■ 作業内容 1:
本文について次の問いに答えよ。
(a) 日本の近代仏教学が勃興したのはどの時期か。
(b) 平明な日常語でパーリ経典を次々と翻訳していったのは誰の流れか。
(c) Brahmaは何という語を短くしたものか。

■ 本文:
——

これについては、私自身も以前から気付いており、その真意について模索してきた。覚りを開いたブッダの事を『ブラフマンになり、それに達し、それと同じになった者』とし、その教えを『ブラフマンの車輪、ブラフマンの無上の乗り物』と呼びうるその背景心象とは如何なるものなのか。
この点に関しては、これまでに宇井伯寿、中村元、両泰斗をはじめリス・デイヴィスなど錚々たる研究者が様々な角度から言及している事を踏まえた上で、西氏は日本社会に特有の「ブッダの教えをウパニシャッドやヴェーダンタの梵我一如思想とは全く異なったものであると ‟思いたい”」、日本人固有の知的バイアスについて指摘している。
多くの方がご存じのように、日本の近代仏教学の流れは先行する西欧のインド学・仏教学を後追いする形で明治~大正期に勃興した。パーリ語やサンスクリット語の豊富な原典ソースを言語学的に詳細に分析する事によって生まれた「西洋的」な学の体系がまず先行し、そこから大いに学びつつそれを批判的に再検討する、という視点を日本の学徒は常に意識していた。
そこにおいて、いい意味でも悪い意味でも重要な役割を果たしたのが、いわゆる各宗派・宗門の『教学』の存在だった。
日本は欧米と違って伝統的に大乗仏教を奉じてきた。それは基本的に中国を経由した『漢訳仏教』であり、密教を含む膨大な知の集積としてそれぞれの宗門によって研究され護持されてきた。
明治期に欧米よりもたらされた近代仏教学の奔流が、彼らをして驚愕せしめた事は想像に難くない。中国という回り道をせずに、インド語からダイレクトにもたらされた、おそらくはより釈尊の直説に近いだろう経典群が、情報として実在する事が分かったからだ。
長年の国内における宗門間の対立を前提に、その後の廃仏毀釈などによる仏教の衰退に対する危機感の中、欧米からもたらされたサンスクリット及びパーリ語直伝の『新(真)仏教』が、如何に自らの宗門の教学と折り合い得るのか、あるいは得ないのか?その様な動機付けの中で多くの留学生が西欧に送られた。
もちろん、そこに「釈尊の真実の教法を明らかにしたい」という真摯な気持ちの研究者は少なからず存在した。けれども日本仏教学というものが、そもそも始まりから今に至るまで、一部『宗門利害』によるバイアスの下にあった事実は否定できないだろう。
その様な中、伝統的な漢訳仏教を引きずった原典翻訳に反旗を翻し、平明な日常語でパーリ経典を次々と翻訳していったのが中村元博士の流れなのだが、しかし今度は、余りにも通俗に堕してしまうという弊害をもたらしてしまった。
これら先学の思索・研究を跡付けながら、しかしそれらを超えていく新たな仏教学・インド学がこれからは求められていくべきであり、西氏のような発想と視点は私にとって大いに新鮮であった。
パーリ語にしろサンスクリット語にしろ、原単語の一つひとつが持っている個別的な背景心象に焦点を当てその真意を「ブッダの時代にまで遡って彼らの視点に立って」究明するという姿勢。これこそが今求められているのだと強く思う。
例えば西氏も上で引き合いに出しているbrahmacariyaという言葉。その本来の語義は一般的に以下の様に理解することができる。
The word brahmacharya stems from two Sanskrit roots:
ブラフマチャリヤという言葉は以下の二つの語に分けることができる。
1.Brahma (ब्रह्म, shortened from Brahman), connotes "the one self-existent Spirit, the Absolute Reality, Universal Self, Personal God, or the sacred knowledge".

——

■ 演習用データ:

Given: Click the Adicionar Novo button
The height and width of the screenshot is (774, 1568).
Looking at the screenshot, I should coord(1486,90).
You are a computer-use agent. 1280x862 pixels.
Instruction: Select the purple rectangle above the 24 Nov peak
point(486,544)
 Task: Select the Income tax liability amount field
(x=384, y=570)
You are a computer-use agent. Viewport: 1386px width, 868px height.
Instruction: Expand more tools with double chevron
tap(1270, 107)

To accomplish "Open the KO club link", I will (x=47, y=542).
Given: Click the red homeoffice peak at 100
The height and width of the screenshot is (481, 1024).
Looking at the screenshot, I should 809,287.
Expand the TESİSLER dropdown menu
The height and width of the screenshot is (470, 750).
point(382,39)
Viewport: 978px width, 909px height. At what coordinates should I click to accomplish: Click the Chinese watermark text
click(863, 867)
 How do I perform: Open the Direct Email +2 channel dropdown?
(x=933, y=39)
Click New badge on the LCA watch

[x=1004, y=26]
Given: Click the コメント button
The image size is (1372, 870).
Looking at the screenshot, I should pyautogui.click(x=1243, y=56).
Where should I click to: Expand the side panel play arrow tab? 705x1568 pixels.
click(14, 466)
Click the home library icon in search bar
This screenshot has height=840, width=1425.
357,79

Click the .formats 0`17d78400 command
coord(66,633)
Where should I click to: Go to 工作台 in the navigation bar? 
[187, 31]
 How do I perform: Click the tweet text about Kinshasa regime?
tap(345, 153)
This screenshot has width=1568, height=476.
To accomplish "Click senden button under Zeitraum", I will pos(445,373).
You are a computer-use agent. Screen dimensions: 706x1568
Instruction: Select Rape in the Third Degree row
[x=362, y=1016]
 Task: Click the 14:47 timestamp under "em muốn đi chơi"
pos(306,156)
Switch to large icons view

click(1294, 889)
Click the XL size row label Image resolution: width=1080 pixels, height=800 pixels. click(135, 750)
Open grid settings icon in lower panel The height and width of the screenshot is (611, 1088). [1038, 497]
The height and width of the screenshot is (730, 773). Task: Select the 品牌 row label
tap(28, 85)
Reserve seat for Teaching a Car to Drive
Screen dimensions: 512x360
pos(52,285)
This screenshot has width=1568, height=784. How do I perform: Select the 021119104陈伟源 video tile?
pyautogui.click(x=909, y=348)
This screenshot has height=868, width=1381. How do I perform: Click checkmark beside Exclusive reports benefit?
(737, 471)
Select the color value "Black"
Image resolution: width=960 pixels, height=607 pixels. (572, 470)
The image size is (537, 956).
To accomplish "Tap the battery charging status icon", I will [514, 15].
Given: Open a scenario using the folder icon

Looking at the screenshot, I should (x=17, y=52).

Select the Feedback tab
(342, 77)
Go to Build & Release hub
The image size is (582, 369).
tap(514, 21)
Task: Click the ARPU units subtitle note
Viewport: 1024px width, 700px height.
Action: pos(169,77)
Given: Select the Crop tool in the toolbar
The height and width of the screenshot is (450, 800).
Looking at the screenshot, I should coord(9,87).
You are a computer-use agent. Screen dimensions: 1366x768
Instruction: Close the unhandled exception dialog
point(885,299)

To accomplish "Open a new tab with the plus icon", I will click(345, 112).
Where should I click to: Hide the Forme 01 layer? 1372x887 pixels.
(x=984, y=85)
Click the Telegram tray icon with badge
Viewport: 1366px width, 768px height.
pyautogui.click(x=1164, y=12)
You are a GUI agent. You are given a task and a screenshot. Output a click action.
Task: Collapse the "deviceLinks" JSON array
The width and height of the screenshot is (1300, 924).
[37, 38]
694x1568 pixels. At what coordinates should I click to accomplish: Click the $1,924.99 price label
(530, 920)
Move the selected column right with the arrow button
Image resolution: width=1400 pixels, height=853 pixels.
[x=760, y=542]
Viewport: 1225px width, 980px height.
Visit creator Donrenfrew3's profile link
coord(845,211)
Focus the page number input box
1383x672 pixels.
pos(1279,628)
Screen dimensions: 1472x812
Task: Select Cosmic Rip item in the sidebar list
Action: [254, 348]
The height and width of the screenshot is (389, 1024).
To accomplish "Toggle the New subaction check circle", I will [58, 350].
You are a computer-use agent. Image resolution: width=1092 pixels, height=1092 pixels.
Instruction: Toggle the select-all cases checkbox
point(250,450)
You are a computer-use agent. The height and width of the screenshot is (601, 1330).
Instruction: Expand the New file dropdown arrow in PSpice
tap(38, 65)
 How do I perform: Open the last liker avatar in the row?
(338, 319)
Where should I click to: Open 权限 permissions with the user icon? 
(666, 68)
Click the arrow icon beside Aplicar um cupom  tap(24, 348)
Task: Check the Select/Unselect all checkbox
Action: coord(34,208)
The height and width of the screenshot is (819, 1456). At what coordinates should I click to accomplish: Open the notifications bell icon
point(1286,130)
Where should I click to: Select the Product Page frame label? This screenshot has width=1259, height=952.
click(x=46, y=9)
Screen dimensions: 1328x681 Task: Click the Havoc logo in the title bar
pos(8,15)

——

■ 作業内容 2:
エントリのうち、「Move the selected」を含む行で始まり「point(1286,130)」を含む行で終わる部分を、両端の行も含めて一字も変えずに複製してください。

■ 最終回答 1:
(a) 明治~大正期
(b) 中村元博士の流れ
(c) Brahman

■ 最終回答 2:
Move the selected column right with the arrow button
Image resolution: width=1400 pixels, height=853 pixels.
[x=760, y=542]
Viewport: 1225px width, 980px height.
Visit creator Donrenfrew3's profile link
coord(845,211)
Focus the page number input box
1383x672 pixels.
pos(1279,628)
Screen dimensions: 1472x812
Task: Select Cosmic Rip item in the sidebar list
Action: [254, 348]
The height and width of the screenshot is (389, 1024).
To accomplish "Toggle the New subaction check circle", I will [58, 350].
You are a computer-use agent. Image resolution: width=1092 pixels, height=1092 pixels.
Instruction: Toggle the select-all cases checkbox
point(250,450)
You are a computer-use agent. The height and width of the screenshot is (601, 1330).
Instruction: Expand the New file dropdown arrow in PSpice
tap(38, 65)
 How do I perform: Open the last liker avatar in the row?
(338, 319)
Where should I click to: Open 权限 permissions with the user icon? 
(666, 68)
Click the arrow icon beside Aplicar um cupom  tap(24, 348)
Task: Check the Select/Unselect all checkbox
Action: coord(34,208)
The height and width of the screenshot is (819, 1456). At what coordinates should I click to accomplish: Open the notifications bell icon
point(1286,130)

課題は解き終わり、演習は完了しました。